▸ How to complete this task
Where the records hold the string "computer", show the whole line it sits on.

▸ Task data
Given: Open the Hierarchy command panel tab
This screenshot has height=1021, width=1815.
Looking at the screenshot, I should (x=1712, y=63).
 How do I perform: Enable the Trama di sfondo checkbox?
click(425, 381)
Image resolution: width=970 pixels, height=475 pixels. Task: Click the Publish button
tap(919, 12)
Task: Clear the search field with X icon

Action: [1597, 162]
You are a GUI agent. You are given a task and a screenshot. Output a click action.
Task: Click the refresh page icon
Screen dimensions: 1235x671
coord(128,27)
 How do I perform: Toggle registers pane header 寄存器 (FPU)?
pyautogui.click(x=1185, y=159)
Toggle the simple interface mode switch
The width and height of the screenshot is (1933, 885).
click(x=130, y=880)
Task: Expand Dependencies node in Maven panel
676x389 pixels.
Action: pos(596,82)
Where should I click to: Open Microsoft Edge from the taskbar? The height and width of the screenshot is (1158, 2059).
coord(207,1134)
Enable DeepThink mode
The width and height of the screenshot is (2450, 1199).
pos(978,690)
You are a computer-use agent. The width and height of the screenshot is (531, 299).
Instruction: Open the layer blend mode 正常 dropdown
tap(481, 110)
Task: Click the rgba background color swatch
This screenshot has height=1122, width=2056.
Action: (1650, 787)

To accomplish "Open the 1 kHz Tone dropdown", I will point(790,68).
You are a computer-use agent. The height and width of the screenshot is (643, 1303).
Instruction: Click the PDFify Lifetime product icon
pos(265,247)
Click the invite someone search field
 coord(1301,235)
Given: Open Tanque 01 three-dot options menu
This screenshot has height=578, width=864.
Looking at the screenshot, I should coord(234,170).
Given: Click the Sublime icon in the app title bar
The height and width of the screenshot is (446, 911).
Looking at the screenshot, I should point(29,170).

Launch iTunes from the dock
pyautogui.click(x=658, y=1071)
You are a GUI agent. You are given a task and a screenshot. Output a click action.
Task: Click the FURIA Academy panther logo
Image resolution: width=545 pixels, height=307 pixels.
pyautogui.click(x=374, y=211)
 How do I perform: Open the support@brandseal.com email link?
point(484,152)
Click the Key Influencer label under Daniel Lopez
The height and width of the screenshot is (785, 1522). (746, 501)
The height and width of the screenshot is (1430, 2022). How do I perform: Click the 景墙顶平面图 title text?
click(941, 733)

▸ Final answer
You are a computer-use agent. The width and height of the screenshot is (531, 299).
You are a computer-use agent. The height and width of the screenshot is (643, 1303).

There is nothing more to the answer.